Mesajı Okuyun
Old 20-04-2012, 14:49   #4
GÜLSÜM ÖNAL

 
Varsayılan

T.C.
YARGITAY
HUKUK GENEL KURULU
E. 2006/2-704
K. 2006/724
T. 15.11.2006
• EVLAT EDİNME ŞARTLARI ( Eşlerin Ancak Birlikte Evlat Edinebileceği - Evlat Edinilen İle Aralarında En Az 18 Yıl Fark Olması Gereği )
• EŞLERİN BİRLİKTE EVLAT EDİNMELERİ GEREĞİ ( Evlat Edinme Davasını Birlikte Açacakları - Evlat Edinilen İle Her Eşin Arasında 18 Yıl Fark Olması Gereği )
• EVLAT EDİNİLEN ( Edinenlerle Arasında En Az 18 Yıl Fark Olacağı )
4721/m. 308
ÖZET : Dava evlat edinme isteğine ilişkindir. Eşler ancak birlikte evlat edinebilirler. Davacı evli olup eşi davacı olmamış, davacının eşi davacı olarak davaya katılsa bile evlat edinilmek istenen ile davacının eşi arasında 18 yıldan az zaman bulunduğundan davcının eşi ile birlikte davalıyı evlat edinmesi de mümkün olmadığından, davanın reddi gerekir.

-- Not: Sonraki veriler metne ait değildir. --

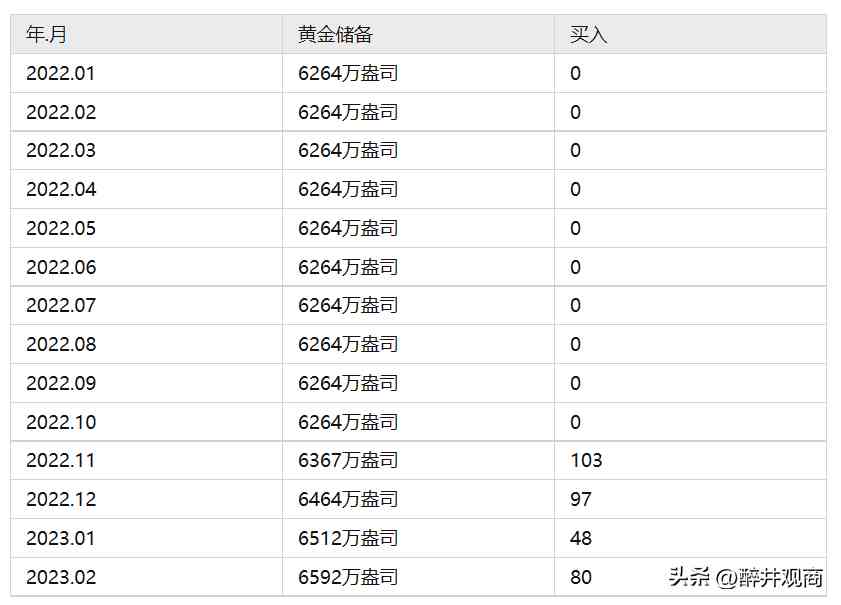
Task: Select the 2022.03 date cell
Action: [x=60, y=150]
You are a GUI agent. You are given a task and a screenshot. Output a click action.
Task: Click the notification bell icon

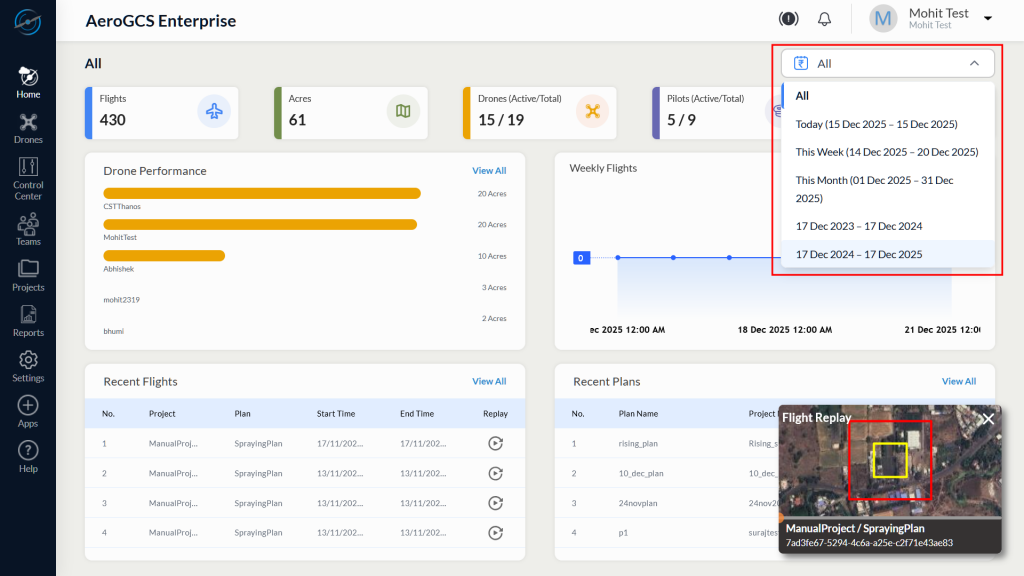[825, 19]
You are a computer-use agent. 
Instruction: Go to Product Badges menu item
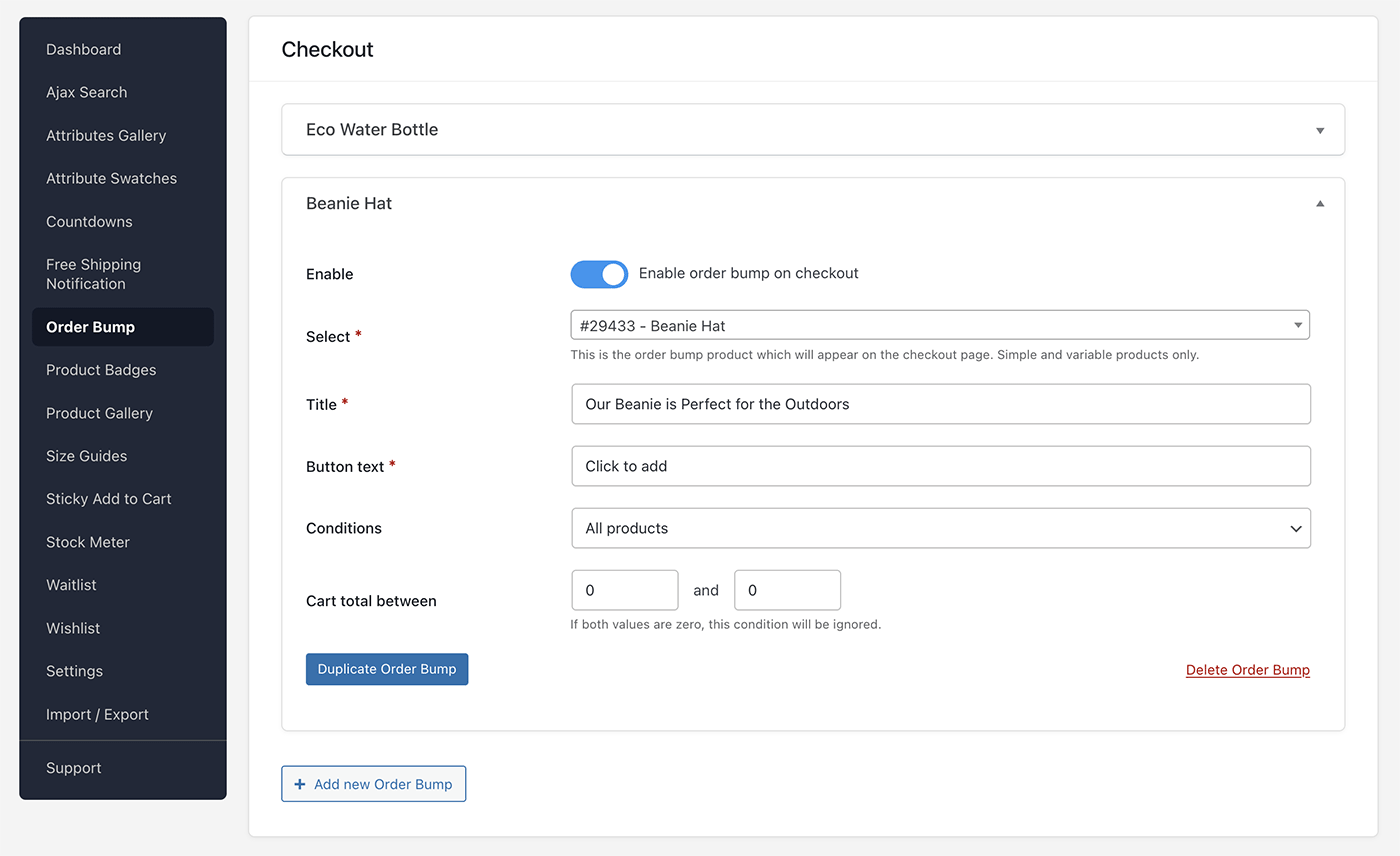point(101,370)
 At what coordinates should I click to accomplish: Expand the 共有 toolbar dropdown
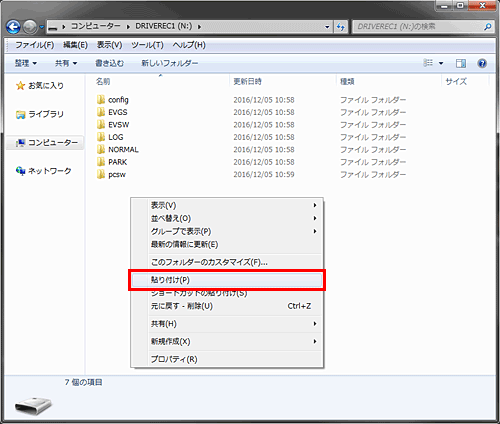tap(66, 63)
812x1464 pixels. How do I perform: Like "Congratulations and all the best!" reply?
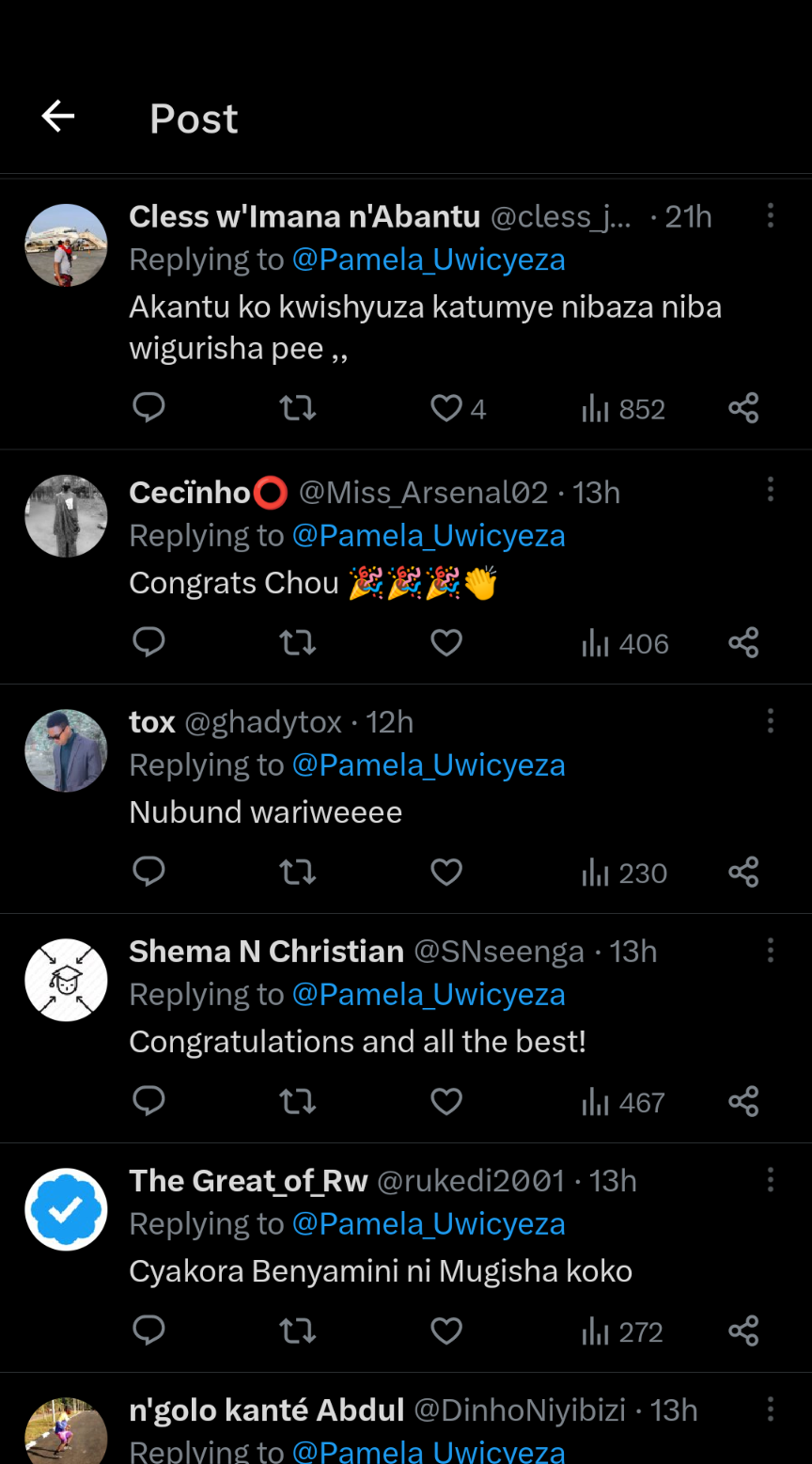tap(446, 1102)
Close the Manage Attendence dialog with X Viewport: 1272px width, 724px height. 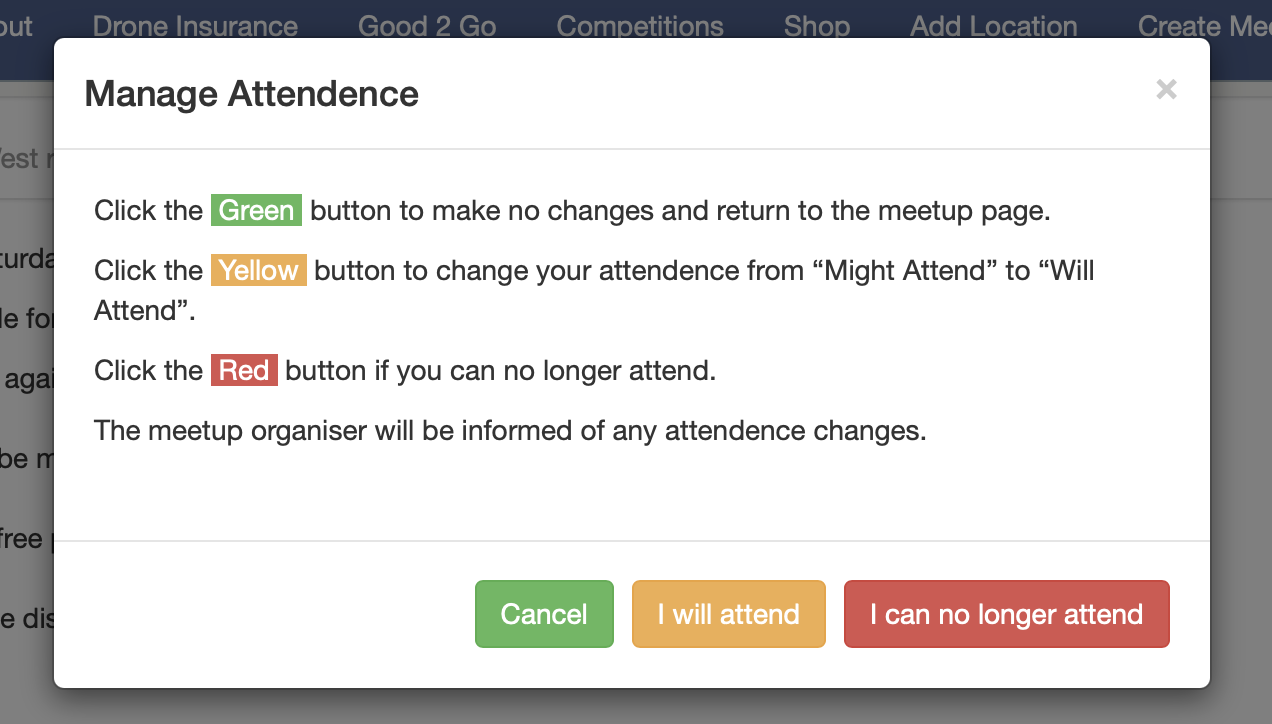1166,90
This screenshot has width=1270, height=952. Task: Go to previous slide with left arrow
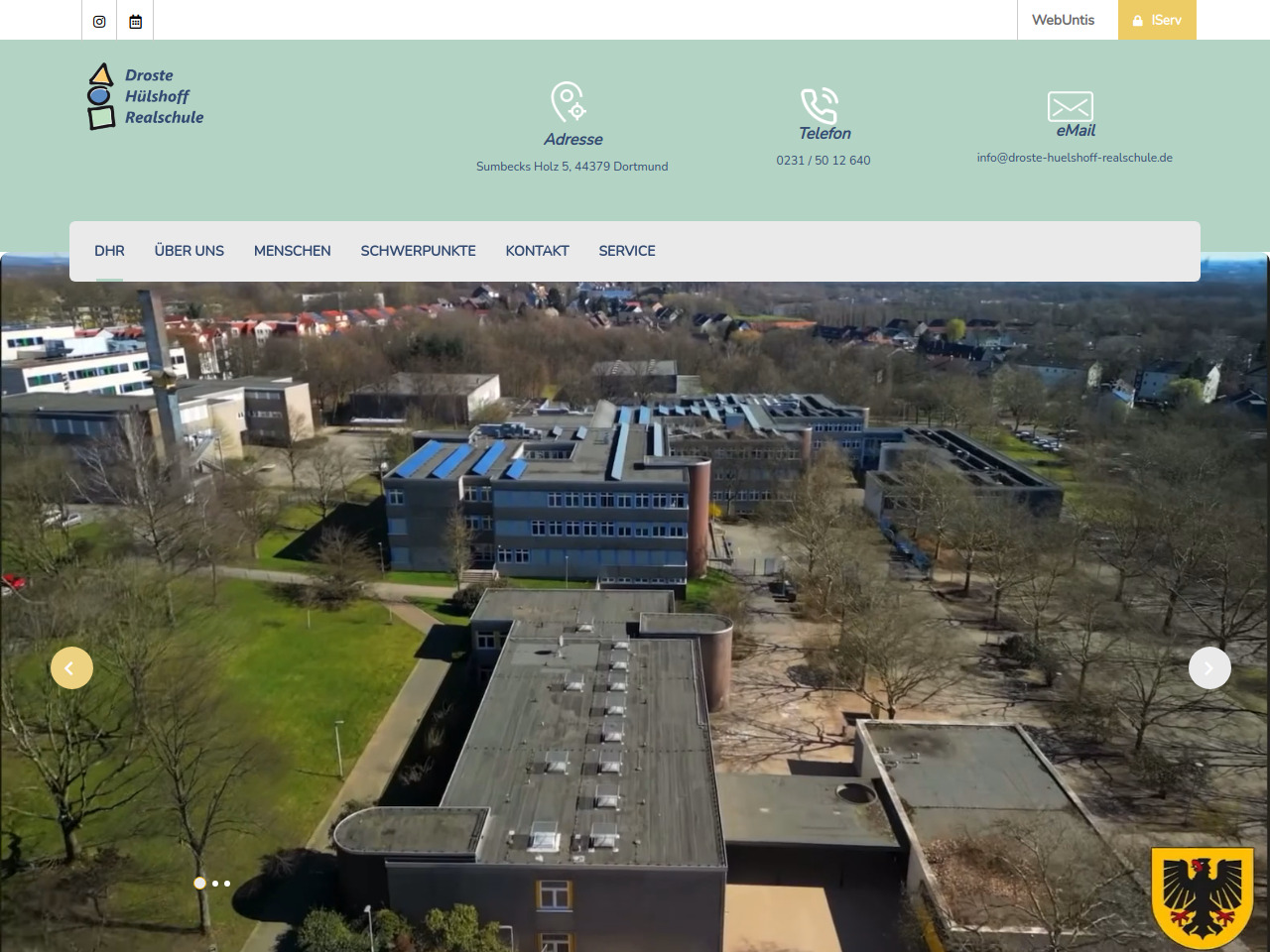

DAVA : Taraflar arasındaki "evlat edinme" davasından dolayı yapılan yargılama sonunda; İzmir 10.Aile Mahkemesince davanın reddine dair verilen 28.09.2005 gün ve 2005/615-2005/917 sayılı kararın incelenmesi davacı vekili tarafından istenilmesi üzerine, Yargıtay 2. Hukuk Dairesinin 24.04.2006 gün ve 2005/21456-6089 sayılı ilamı ile;

( ... Dava, ergin olan 1981 doğumlu E.'nin evlat edinilmesine ilişkin olup Türk Medeni Kanunun 313.maddesi gereğince araştırılma yapılıp sonucu uyarınca karar verilmesi gerekir. Mahkemece bu yön nazara alınmadan küçüklerin evlat edinilmesine ilişkin Türk Medeni Kanununun 306 ve 308 maddelerindeki koşulların oluşmadığından bahisle davanın reddedilmesi doğru olmamıştır... ),

Gerekçesiyle bozularak dosya geri çevrilmekle yeniden yapılan yargılama sonunda ; mahkemece önceki kararda direnilmiştir.

Hukuk Genel Kurulunca incelenerek direnme kararının süresinde temyiz edildiği anlaşıldıktan ve dosyadaki kağıtlar okunduktan sonra gereği görüşüldü:

KARAR : Dava evlat edinme isteğine ilişkindir.

Davacı A. S. vekili, davacının eşi İpek ile olan evliliğinden çocuğu bulunmadığını, evlat edinilmek istenen E.'in davacının yeğeni olduğunu ve yıllar önce annesinin vefat ettiğini babasının da başkasıyla evlendiğini, davalının 5 yıldır davacı ve eşi ile aynı hanede yaşadığını, davacının evlat edinme istemine davacının eşinin de muvafakat ettiğini ileri sürerek davalı E. 'in davacı tarafından evlat edinmesine dair karar verilmesini talep ve dava etmiştir.

Mahkemenin "TMK.nun 306.maddesine göre eşler ancak birlikte evlat edinebilirler. Davacı evli olup eşi davacı olmamış, TMK 308.maddesine göre de davacının eşi İ. S. da davacı olarak davaya katılsa bile evlat edinilmek istenen E. ile davacının eşi arasında 18 yıldan az zaman bulunduğundan davcının eşi ile birlikte davalıyı evlat edinmesi de mümkün olmadığından, davanın reddine karar vermek gerekmiştir..." gerekçesiyle davanın reddine dair verdiği karar, Özel Dairece yukarıda belirtilen nedenle bozulmuş, mahkemece "...Davacı İ. S. ile evlat edinilmek istenen ve dava tarihinde reşit olan E. arasında 18 yaştan az fark olduğundan TMK.nun 308/1.maddesi hükmündeki şart gerçekleşmediğinden davanın reddine karar vermek gerekmiştir..." gerekçesiyle önceki kararda direnilmiştir.

Tarafların karşılıklı iddia ve savunmalarına, dosyadaki tutanak ve kanıtlara, mahkeme kararında açıklanan gerektirici nedenlere ve özellikle delillerin değerlendirilmesinde bir isabetsizlik bulunmamasına göre, usul ve yasaya uygun bulunan direnme kararının onanması gerekir.

SONUÇ : Davacı vekilinin temyiz itirazlarının reddi ile, direnme kararının yukarıda açıklanan nedenlerle ONANMASINA istek halinde temyiz peşin harcın iadesine, 15.11.2006 gününde oybirliği ile karar verildi.